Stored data
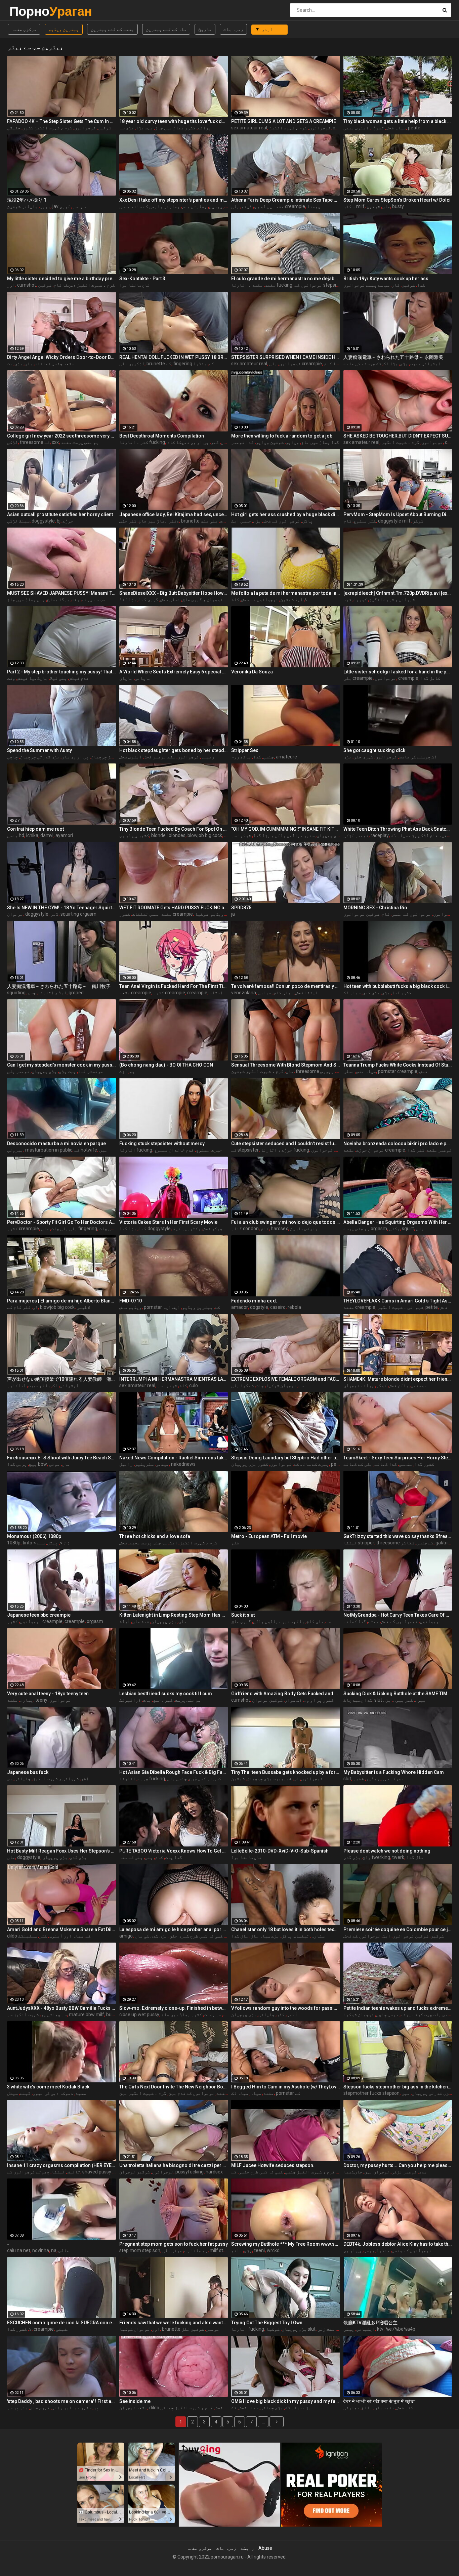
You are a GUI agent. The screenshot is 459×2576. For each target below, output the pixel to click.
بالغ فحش (399, 1385)
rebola (294, 1307)
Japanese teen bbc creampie (39, 1615)
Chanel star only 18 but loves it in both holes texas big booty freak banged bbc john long (285, 1929)
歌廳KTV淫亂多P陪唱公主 (370, 2322)
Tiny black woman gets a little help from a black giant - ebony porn (397, 121)
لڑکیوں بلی (131, 363)
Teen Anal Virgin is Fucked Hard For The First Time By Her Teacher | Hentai (173, 986)
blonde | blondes (168, 835)
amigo (126, 1936)
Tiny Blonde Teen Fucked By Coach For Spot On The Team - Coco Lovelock (173, 829)
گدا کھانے (385, 1464)
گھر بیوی (403, 1700)
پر (96, 2407)
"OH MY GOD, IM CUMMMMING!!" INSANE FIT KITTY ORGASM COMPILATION (285, 829)
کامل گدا (430, 678)
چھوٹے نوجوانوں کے (28, 2171)
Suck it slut (243, 1615)
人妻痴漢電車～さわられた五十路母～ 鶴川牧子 (59, 986)
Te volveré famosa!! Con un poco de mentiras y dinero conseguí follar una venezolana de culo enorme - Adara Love (285, 986)
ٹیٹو (246, 206)
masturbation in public (48, 1150)
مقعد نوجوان (133, 2407)
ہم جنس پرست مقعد (80, 442)
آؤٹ (123, 1071)
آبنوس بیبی (356, 127)
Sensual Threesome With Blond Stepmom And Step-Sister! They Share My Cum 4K (285, 1065)
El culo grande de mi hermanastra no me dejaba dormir (285, 278)
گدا (421, 285)
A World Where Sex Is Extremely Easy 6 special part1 (173, 671)
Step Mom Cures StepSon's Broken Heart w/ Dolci (397, 200)
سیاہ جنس (366, 1071)
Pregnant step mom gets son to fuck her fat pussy (173, 2244)
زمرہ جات (233, 29)
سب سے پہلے (93, 599)
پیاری (26, 1700)
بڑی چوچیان (44, 1071)
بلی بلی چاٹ (64, 1228)
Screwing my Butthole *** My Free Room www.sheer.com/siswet (285, 2244)
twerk (398, 1857)
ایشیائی (69, 1385)
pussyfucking (189, 2171)
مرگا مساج (58, 599)
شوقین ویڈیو (270, 442)
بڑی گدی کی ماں (151, 1936)
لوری (64, 206)
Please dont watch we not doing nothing (386, 1851)
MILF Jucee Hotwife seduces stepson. (273, 2165)
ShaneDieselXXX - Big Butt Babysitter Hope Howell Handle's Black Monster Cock (173, 593)
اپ (296, 1778)
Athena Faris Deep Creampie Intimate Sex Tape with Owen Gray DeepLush (285, 200)
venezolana (243, 992)
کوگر (418, 521)
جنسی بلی (177, 1778)
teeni (259, 2250)
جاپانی (143, 678)
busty (398, 206)
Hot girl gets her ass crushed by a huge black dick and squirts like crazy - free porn (285, 514)
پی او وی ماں (75, 756)
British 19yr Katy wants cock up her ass (385, 278)
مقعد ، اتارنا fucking (261, 285)
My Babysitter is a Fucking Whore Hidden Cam (393, 1772)
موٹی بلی (172, 2250)
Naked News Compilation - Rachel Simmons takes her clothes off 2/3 (173, 1457)
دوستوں (419, 1385)
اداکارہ (16, 1385)
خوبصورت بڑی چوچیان (269, 1778)
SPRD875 (241, 907)
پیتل (52, 1542)
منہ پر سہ (17, 2407)
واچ (367, 1857)
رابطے (247, 2548)
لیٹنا (58, 2171)
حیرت (216, 1150)
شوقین (373, 206)
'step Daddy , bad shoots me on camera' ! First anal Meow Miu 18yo (61, 2401)
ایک (173, 1542)
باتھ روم (241, 756)
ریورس (327, 1071)
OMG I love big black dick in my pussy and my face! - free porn (285, 2401)
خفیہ (358, 1778)
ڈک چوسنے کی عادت (362, 363)
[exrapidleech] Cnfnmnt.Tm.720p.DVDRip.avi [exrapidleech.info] (397, 593)
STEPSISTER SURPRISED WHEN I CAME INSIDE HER (285, 357)
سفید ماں (384, 2407)
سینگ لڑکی (18, 521)
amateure (286, 756)
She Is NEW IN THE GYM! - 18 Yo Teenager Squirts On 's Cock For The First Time (61, 907)
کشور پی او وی (134, 835)
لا (306, 599)
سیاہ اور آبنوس (66, 1936)
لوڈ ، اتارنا (52, 992)
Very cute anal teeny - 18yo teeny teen (48, 1693)
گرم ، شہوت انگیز (288, 127)
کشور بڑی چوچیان (335, 835)
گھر (215, 442)
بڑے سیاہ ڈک (298, 2407)
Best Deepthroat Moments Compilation (161, 436)
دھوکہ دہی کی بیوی (53, 2093)
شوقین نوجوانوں (361, 914)
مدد (423, 2171)
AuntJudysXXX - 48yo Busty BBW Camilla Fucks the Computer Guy (61, 2008)
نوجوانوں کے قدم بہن (191, 2093)
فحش (423, 1071)
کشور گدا (402, 992)
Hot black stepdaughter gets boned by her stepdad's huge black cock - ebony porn (173, 750)
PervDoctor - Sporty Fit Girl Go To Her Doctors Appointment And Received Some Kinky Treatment (61, 1222)
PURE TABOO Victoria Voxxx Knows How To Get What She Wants (173, 1851)
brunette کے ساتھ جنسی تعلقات (223, 521)
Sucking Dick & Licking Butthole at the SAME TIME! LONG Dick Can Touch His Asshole (397, 1693)
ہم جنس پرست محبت (148, 1542)
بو (132, 1071)
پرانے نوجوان (358, 1385)
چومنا (314, 206)
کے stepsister (245, 1150)
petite (414, 127)
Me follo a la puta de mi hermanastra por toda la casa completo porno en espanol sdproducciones (285, 593)
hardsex (279, 1228)
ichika (32, 835)
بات (147, 1700)
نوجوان (15, 914)
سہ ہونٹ (212, 2014)
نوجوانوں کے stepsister (319, 285)
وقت (76, 599)
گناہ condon (245, 1228)
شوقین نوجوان (267, 1700)
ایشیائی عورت (425, 363)
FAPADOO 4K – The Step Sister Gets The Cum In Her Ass (61, 121)
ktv (380, 2329)
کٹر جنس (127, 521)
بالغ (367, 2407)
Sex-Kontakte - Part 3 (142, 278)
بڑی (18, 363)
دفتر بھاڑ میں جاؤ (158, 521)
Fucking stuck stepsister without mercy (162, 1143)
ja (233, 914)
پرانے (204, 127)
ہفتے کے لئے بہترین (112, 29)
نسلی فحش (170, 599)
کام (347, 521)
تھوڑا (377, 127)
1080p (13, 1542)
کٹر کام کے (19, 1307)
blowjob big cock (204, 835)
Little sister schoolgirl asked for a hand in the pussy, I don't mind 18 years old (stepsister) (397, 671)
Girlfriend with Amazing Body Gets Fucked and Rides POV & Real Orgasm (285, 1693)
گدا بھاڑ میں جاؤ (320, 442)
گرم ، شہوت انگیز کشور (47, 127)
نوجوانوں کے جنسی (411, 914)
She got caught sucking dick (374, 750)
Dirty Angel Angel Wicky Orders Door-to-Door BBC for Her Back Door (61, 357)
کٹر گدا (415, 1150)
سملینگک (27, 1936)
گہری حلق (363, 756)
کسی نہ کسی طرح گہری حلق (196, 1936)
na (53, 2250)
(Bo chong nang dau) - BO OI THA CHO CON (166, 1065)
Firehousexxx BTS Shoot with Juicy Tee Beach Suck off (61, 1457)
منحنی (405, 1464)
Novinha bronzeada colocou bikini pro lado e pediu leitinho (397, 1143)
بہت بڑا (144, 127)
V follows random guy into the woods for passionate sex (285, 2008)
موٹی (54, 1464)
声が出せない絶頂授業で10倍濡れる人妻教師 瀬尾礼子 (61, 1379)
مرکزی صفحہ (24, 29)
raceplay (380, 835)
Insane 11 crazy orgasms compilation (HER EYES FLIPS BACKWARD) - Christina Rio (61, 2165)
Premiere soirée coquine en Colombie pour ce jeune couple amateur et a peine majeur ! (397, 1929)
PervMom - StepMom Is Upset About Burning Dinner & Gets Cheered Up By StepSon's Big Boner (397, 514)
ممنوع (202, 1150)
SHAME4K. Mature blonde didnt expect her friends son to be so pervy (397, 1379)
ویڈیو (292, 442)
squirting (16, 992)
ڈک (55, 1385)
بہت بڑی (67, 1071)
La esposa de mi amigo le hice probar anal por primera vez (173, 1929)
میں (103, 1150)
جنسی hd (15, 835)
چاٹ (260, 1385)
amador (239, 1307)
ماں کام (315, 1621)
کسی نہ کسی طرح (205, 1778)
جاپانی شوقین (22, 206)
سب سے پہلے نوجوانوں (366, 285)
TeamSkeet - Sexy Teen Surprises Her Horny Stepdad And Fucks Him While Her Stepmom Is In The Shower (397, 1457)
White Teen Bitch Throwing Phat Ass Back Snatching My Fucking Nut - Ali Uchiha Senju (397, 829)
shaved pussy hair (101, 2171)
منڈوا (200, 363)
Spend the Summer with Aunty (39, 750)
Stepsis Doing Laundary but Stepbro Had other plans (285, 1457)
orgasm (95, 1621)
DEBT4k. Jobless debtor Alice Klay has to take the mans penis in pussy (397, 2244)
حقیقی (13, 127)
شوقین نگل (192, 2329)
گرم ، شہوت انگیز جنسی (310, 2171)
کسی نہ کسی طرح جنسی (261, 2171)
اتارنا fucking (135, 1150)
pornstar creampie (397, 1071)
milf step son (223, 2250)
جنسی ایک (241, 521)
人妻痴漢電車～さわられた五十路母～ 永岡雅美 (393, 357)
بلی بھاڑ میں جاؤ (26, 599)
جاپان (126, 678)
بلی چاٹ (107, 1228)
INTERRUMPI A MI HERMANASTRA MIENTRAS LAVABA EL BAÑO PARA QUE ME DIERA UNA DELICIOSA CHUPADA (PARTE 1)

▶ [Problem to solve]
Output an exact copy of the lines from the one holding "Premiere soirée coquine" to the last line of the data, inclusive, and nothing beyond that range.

▶ [Output]
Premiere soirée coquine en Colombie pour ce jeune couple amateur et a peine majeur ! (397, 1929)
PervMom - StepMom Is Upset About Burning Dinner & Gets Cheered Up By StepSon's Big Boner (397, 514)
ممنوع (202, 1150)
SHAME4K. Mature blonde didnt expect her friends son to be so pervy (397, 1379)
ویڈیو (292, 442)
squirting (16, 992)
ڈک (55, 1385)
بہت بڑی (67, 1071)
La esposa de mi amigo le hice probar anal por primera vez (173, 1929)
میں (103, 1150)
جنسی hd (15, 835)
چاٹ (260, 1385)
amador (239, 1307)
ماں کام (315, 1621)
کسی نہ کسی طرح (205, 1778)
جاپانی شوقین (22, 206)
سب سے پہلے نوجوانوں (366, 285)
TeamSkeet - Sexy Teen Surprises Her Horny Stepdad And Fucks Him While Her Stepmom Is In The Shower (397, 1457)
White Teen Bitch Throwing Phat Ass Back Snatching My Fucking Nut - Ali Uchiha Senju (397, 829)
shaved pussy hair (101, 2171)
منڈوا (200, 363)
Spend the Summer with Aunty (39, 750)
Stepsis Doing Laundary but Stepbro Had other plans (285, 1457)
orgasm (95, 1621)
DEBT4k. Jobless debtor Alice Klay has to take the mans penis in pussy (397, 2244)
حقیقی (13, 127)
شوقین نگل (192, 2329)
گرم ، شہوت انگیز جنسی (310, 2171)
کسی نہ کسی طرح جنسی (261, 2171)
اتارنا fucking (135, 1150)
pornstar creampie (397, 1071)
milf step son (223, 2250)
جنسی ایک (241, 521)
人妻痴漢電車～さわられた五十路母～ 永岡雅美 (393, 357)
بلی بھاڑ میں جاؤ (26, 599)
جاپان (126, 678)
بلی چاٹ (107, 1228)
INTERRUMPI A MI HERMANASTRA MIENTRAS LAVABA EL BAÑO PARA QUE ME DIERA UNA DELICIOSA CHUPADA (PARTE 1)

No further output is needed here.